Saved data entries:
□ □ □

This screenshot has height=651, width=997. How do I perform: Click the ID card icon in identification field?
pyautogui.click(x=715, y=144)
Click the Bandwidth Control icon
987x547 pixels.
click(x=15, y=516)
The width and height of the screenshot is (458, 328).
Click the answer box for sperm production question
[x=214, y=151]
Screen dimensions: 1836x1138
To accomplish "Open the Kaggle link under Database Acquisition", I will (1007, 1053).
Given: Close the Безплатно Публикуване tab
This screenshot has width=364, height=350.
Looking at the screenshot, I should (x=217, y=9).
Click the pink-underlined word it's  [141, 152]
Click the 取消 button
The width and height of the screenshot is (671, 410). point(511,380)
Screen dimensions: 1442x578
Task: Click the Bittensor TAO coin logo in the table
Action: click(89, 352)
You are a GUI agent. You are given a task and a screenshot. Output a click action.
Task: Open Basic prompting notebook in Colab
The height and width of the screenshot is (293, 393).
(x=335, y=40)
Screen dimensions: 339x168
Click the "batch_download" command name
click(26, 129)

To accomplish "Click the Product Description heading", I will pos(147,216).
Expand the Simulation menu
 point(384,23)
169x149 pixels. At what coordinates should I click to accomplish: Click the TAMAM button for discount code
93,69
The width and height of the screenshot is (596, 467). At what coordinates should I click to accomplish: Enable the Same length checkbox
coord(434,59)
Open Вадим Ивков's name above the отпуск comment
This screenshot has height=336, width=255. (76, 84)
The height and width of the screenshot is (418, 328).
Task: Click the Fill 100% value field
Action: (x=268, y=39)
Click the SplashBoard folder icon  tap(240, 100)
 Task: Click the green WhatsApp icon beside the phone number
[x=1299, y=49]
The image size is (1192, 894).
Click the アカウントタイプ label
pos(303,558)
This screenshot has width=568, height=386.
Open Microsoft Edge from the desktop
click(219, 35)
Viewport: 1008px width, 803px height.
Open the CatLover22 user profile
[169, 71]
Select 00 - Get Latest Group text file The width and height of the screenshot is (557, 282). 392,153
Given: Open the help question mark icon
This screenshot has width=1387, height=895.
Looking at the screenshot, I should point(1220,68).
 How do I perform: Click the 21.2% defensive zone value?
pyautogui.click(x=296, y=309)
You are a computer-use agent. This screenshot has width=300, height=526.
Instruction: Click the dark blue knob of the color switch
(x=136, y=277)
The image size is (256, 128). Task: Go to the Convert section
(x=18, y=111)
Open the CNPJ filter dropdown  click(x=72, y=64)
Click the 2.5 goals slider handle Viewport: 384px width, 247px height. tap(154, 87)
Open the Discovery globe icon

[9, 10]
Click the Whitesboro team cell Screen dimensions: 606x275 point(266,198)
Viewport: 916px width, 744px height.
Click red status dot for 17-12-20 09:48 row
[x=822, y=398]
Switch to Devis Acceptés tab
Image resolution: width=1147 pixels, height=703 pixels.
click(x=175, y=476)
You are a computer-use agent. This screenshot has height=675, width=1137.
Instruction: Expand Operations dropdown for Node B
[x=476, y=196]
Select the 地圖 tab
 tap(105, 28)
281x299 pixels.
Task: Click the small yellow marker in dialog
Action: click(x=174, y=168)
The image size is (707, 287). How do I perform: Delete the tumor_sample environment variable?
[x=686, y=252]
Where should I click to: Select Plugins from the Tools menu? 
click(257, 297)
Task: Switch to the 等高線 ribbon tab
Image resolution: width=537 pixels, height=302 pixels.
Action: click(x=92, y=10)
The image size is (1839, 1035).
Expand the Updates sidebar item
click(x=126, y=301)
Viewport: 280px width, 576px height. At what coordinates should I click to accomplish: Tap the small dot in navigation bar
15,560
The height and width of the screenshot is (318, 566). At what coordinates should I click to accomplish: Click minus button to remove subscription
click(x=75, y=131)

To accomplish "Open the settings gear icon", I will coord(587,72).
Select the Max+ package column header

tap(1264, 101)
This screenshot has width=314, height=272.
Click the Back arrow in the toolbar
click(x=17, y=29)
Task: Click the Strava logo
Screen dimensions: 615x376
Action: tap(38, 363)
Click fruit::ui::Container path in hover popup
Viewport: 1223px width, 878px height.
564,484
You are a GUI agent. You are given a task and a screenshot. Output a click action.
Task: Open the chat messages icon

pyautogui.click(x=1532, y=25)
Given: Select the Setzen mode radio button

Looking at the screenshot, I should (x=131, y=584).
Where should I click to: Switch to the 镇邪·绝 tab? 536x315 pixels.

□ □ □

Check every line of the entries above, and copy those that carry the string "will".

**Exercise answer**
To accomplish "Open the Kaggle link under Database Acquisition", I will (1007, 1053).
To accomplish "Click the Product Description heading", I will pos(147,216).
To accomplish "Open the settings gear icon", I will coord(587,72).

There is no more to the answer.